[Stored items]
★ ★ ★ ★ ★ ★ ★
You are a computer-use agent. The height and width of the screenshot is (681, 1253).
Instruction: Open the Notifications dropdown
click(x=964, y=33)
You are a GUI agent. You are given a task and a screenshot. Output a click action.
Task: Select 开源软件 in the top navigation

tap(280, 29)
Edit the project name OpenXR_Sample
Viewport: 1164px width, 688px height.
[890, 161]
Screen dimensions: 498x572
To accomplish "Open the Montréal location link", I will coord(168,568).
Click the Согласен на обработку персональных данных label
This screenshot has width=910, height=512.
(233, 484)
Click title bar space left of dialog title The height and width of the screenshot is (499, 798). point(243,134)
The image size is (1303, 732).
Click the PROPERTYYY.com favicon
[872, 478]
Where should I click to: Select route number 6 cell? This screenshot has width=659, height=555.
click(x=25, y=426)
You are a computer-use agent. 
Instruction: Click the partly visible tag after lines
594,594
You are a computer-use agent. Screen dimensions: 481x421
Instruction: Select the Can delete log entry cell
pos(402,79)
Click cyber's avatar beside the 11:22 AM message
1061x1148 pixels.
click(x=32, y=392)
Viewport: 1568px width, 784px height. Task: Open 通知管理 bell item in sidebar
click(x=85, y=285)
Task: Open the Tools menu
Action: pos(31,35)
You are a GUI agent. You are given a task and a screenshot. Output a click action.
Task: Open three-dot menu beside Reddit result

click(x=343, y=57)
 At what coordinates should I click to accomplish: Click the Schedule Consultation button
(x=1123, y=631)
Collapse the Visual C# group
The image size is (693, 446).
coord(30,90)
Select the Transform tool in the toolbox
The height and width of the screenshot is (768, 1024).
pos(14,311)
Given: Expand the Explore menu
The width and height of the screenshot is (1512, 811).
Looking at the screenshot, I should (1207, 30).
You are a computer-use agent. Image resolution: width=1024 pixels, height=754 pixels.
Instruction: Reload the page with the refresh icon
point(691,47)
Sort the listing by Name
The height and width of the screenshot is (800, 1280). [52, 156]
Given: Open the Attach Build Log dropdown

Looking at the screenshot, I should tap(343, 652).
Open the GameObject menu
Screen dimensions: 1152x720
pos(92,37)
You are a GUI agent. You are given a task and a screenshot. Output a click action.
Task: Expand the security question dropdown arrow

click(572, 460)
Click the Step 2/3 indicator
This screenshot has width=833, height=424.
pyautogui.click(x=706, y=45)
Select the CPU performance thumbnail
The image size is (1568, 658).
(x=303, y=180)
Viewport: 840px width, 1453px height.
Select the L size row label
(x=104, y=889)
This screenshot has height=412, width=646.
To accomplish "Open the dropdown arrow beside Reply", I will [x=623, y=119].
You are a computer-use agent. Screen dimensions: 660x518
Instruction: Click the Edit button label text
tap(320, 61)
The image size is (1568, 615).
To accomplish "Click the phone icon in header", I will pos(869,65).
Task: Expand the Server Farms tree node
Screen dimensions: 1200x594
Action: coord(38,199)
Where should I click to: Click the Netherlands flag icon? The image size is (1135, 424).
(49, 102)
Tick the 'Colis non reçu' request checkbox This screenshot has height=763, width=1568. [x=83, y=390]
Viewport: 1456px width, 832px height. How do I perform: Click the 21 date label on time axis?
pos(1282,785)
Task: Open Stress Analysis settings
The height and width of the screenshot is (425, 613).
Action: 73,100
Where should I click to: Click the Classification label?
★ ★ ★ ★ ★ ★ ★
### WORK REQUIRED
Look through the entries above and list every line containing "will".

### ANSWER TO THIS TASK
To accomplish "Open the Montréal location link", I will coord(168,568).
To accomplish "Open the dropdown arrow beside Reply", I will [x=623, y=119].
To accomplish "Click the phone icon in header", I will pos(869,65).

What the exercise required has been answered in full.